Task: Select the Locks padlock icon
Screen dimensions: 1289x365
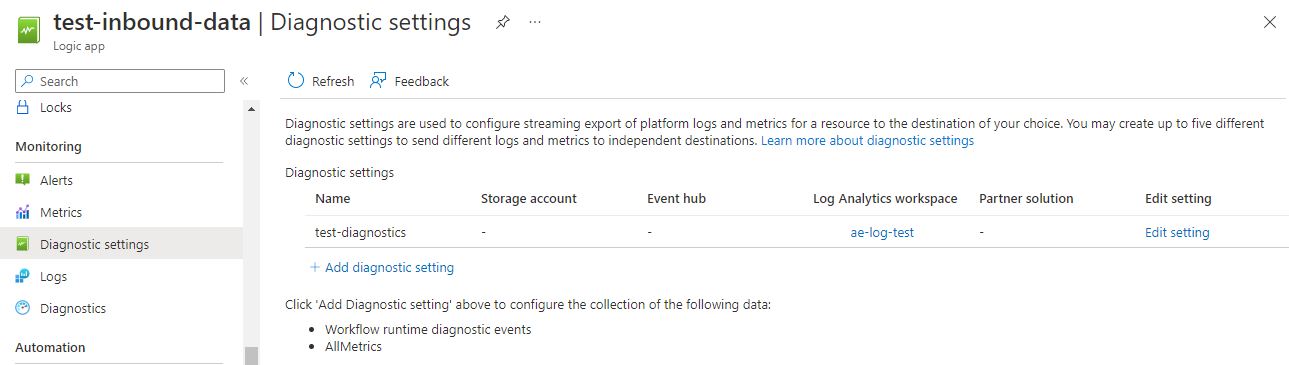Action: coord(23,107)
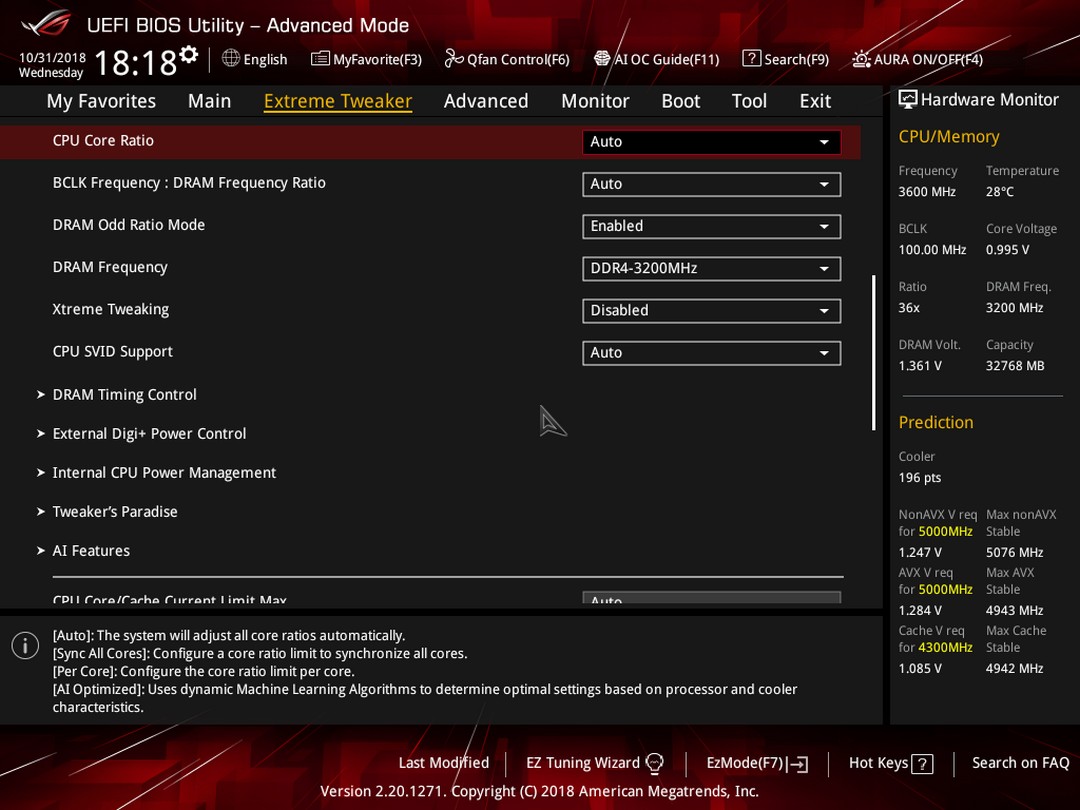
Task: Click the EZ Tuning Wizard lightbulb icon
Action: coord(654,763)
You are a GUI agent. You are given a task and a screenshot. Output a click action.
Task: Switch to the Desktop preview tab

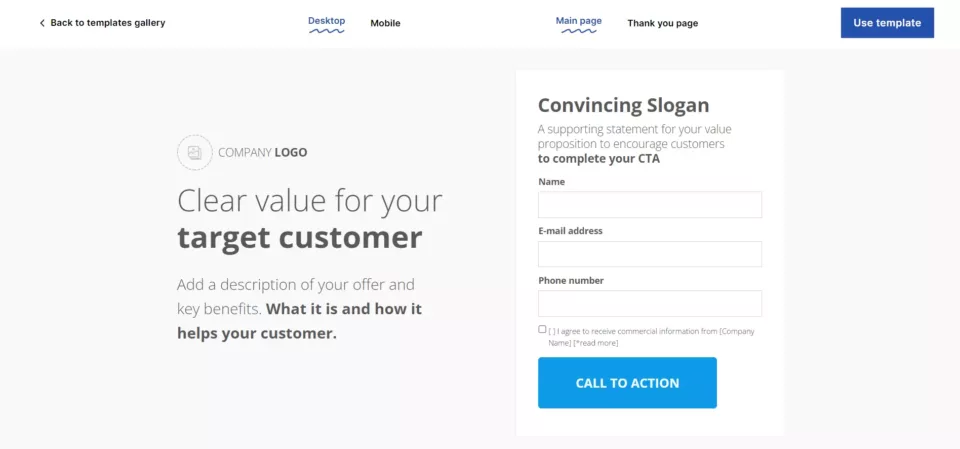tap(326, 21)
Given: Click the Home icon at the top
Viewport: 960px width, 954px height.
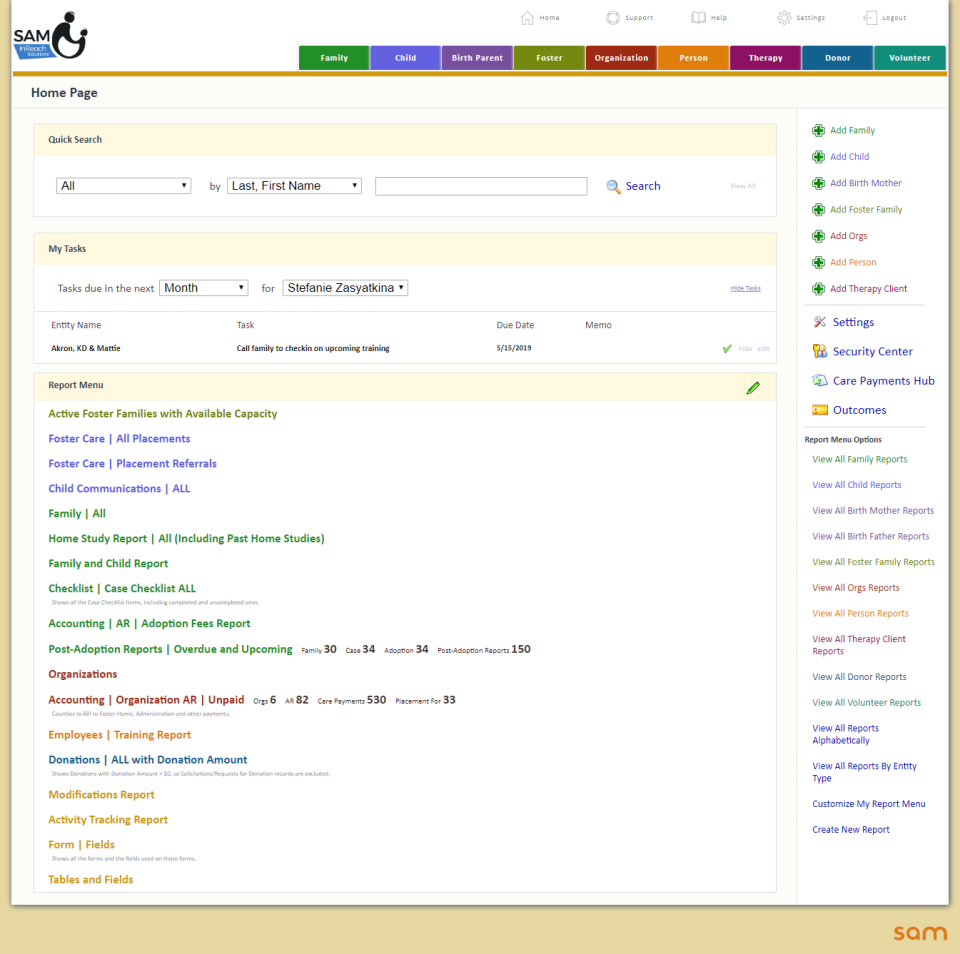Looking at the screenshot, I should (x=528, y=17).
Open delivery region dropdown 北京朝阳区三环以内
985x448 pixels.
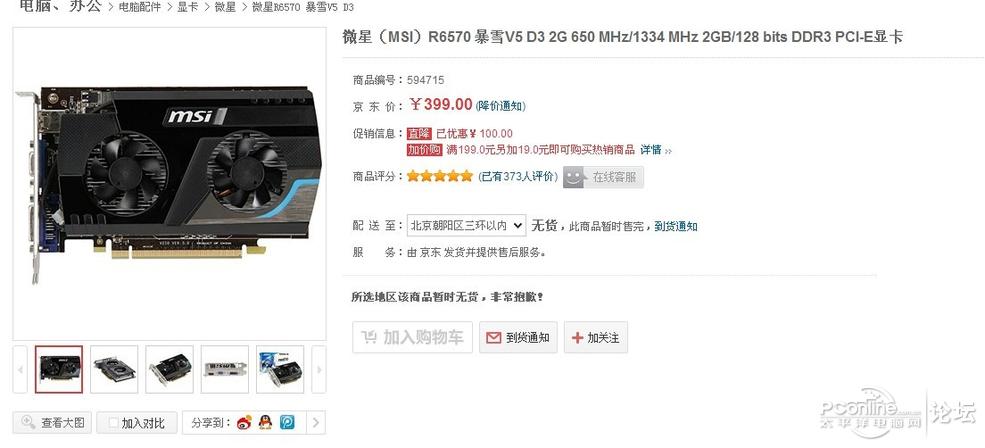466,226
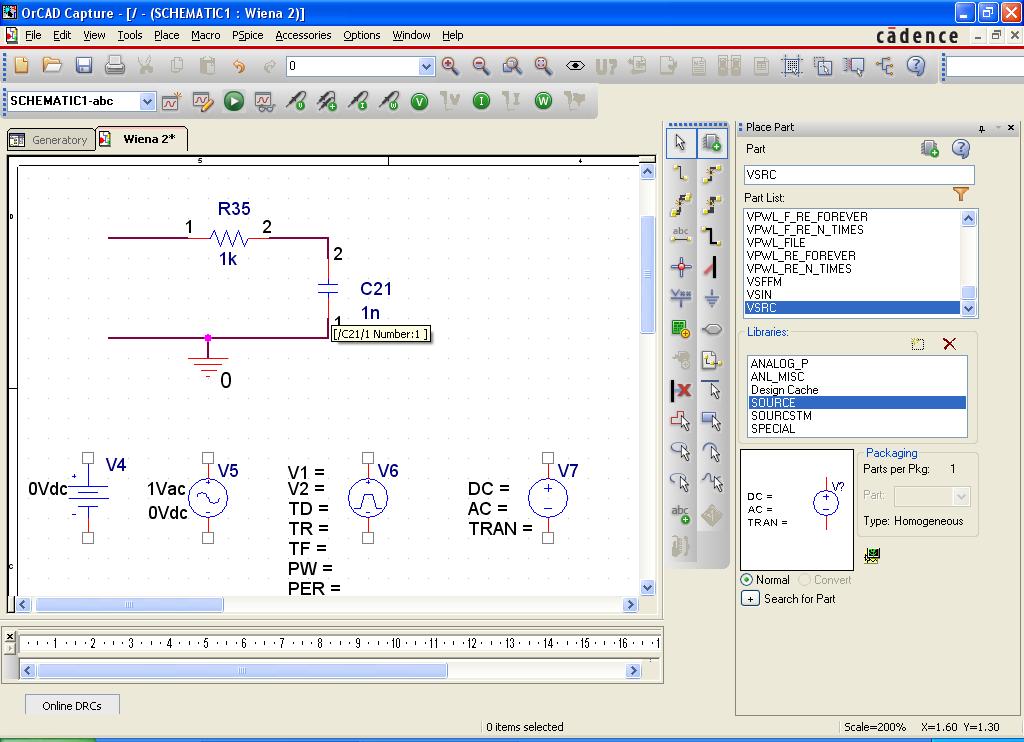This screenshot has width=1024, height=742.
Task: Open the New Simulation Profile tool
Action: tap(169, 101)
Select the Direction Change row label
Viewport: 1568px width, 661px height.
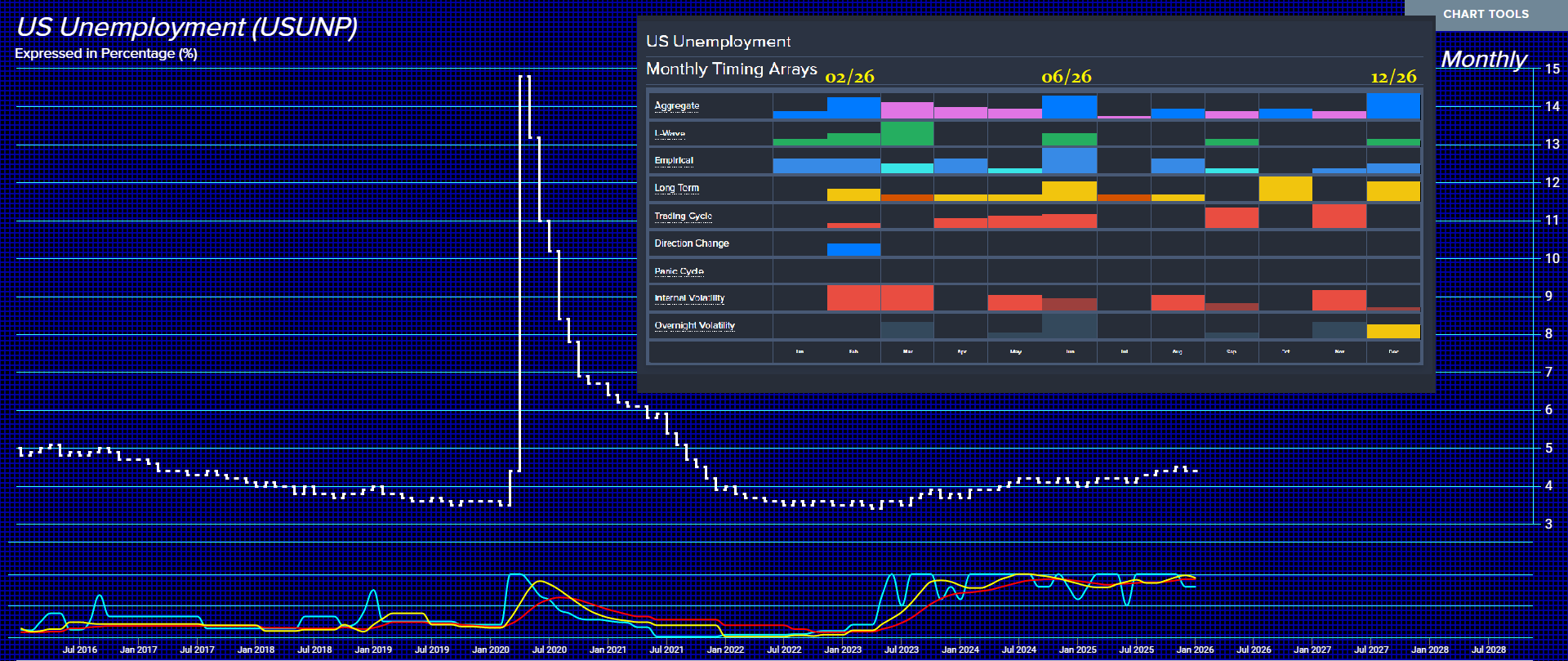point(691,243)
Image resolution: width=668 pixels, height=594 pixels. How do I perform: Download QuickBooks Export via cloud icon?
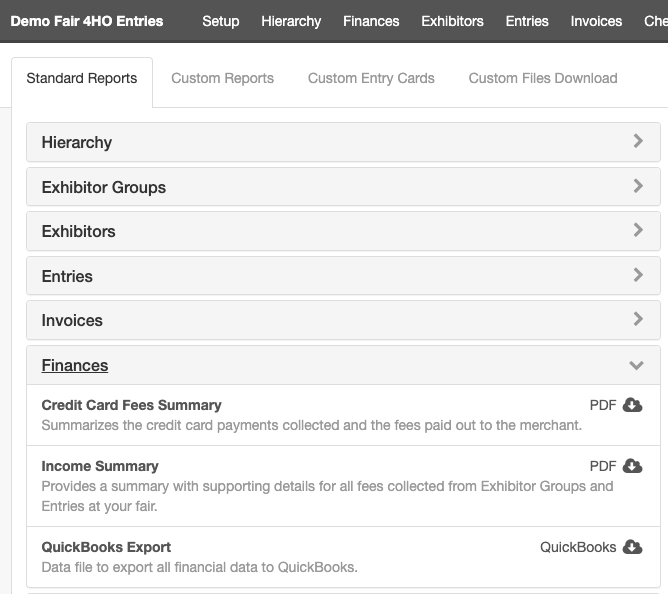tap(632, 547)
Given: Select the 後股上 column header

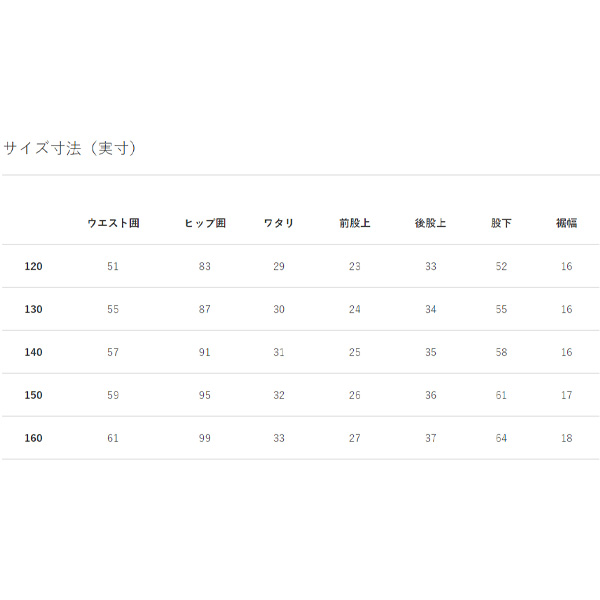Looking at the screenshot, I should [x=431, y=223].
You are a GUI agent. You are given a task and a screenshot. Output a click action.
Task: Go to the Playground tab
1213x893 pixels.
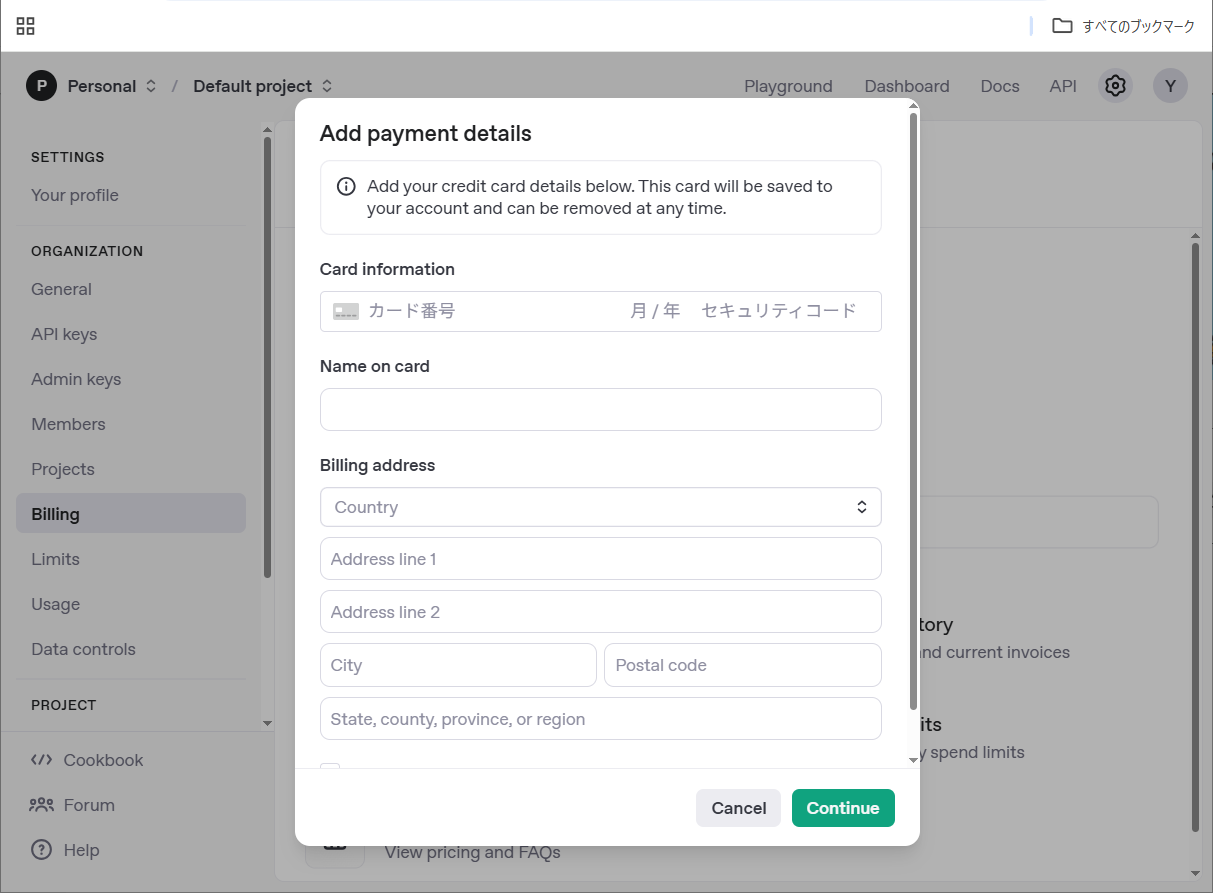coord(788,86)
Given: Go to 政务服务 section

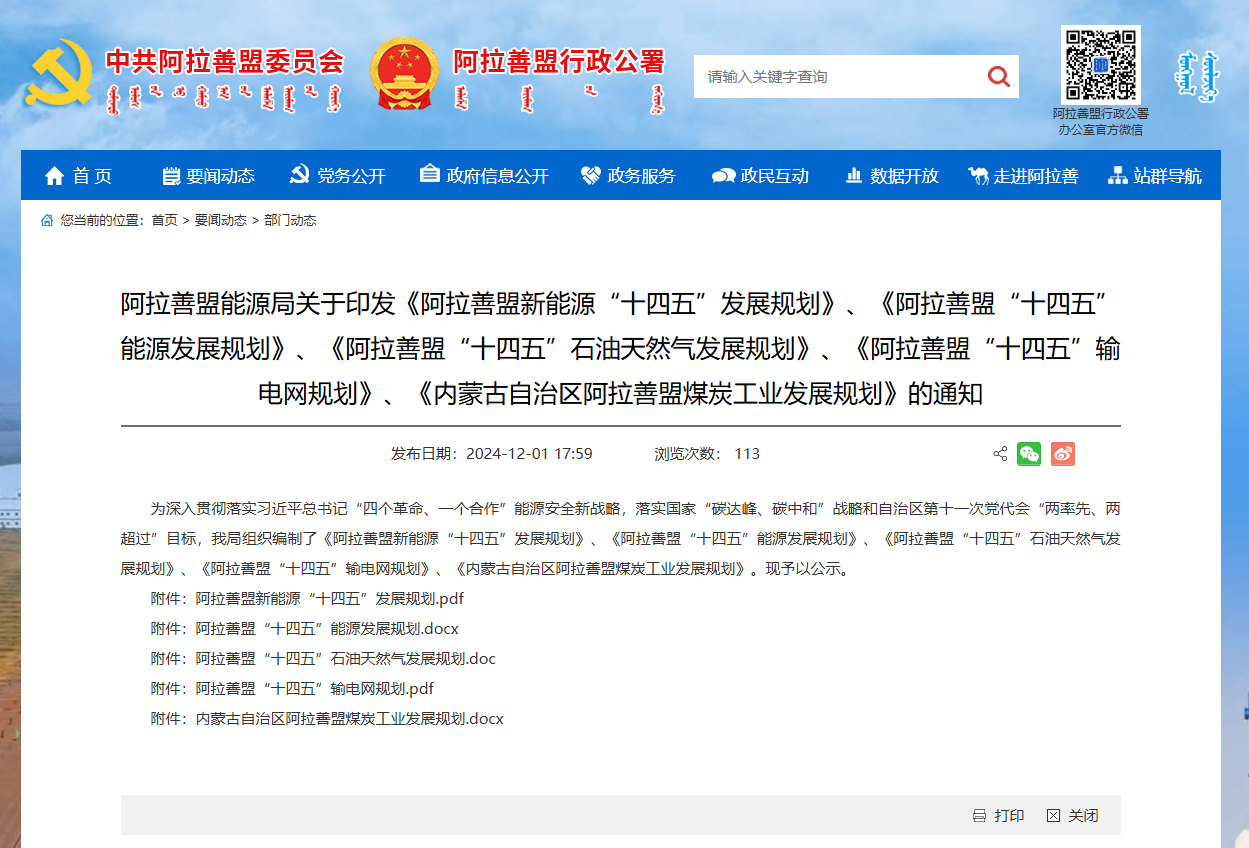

====================

# [What you have to do]
An exact copy of the records is required. Pictures do not belong in it.

# [Answer to this exercise]
Task: Select the Locks padlock icon
Screen dimensions: 1289x365
Action: coord(23,107)
Task: Click the EZ Tuning Wizard lightbulb icon
Action: coord(654,763)
You are a GUI agent. You are given a task and a screenshot. Output a click action.
Task: Switch to the Desktop preview tab

tap(326, 21)
Given: Click the Home icon at the top
Viewport: 960px width, 954px height.
Looking at the screenshot, I should (x=528, y=17).
Open delivery region dropdown 北京朝阳区三环以内
985x448 pixels.
466,226
This screenshot has width=1024, height=742.
Task: Open the New Simulation Profile tool
Action: tap(169, 101)
Select the Direction Change row label
Viewport: 1568px width, 661px height.
point(691,243)
Image resolution: width=668 pixels, height=594 pixels. How do I perform: Download QuickBooks Export via cloud icon?
tap(632, 547)
Given: Select the 後股上 column header

Looking at the screenshot, I should [x=431, y=223].
You are a GUI agent. You are given a task and a screenshot. Output a click action.
Task: Go to the Playground tab
1213x893 pixels.
coord(788,86)
Given: Go to 政务服务 section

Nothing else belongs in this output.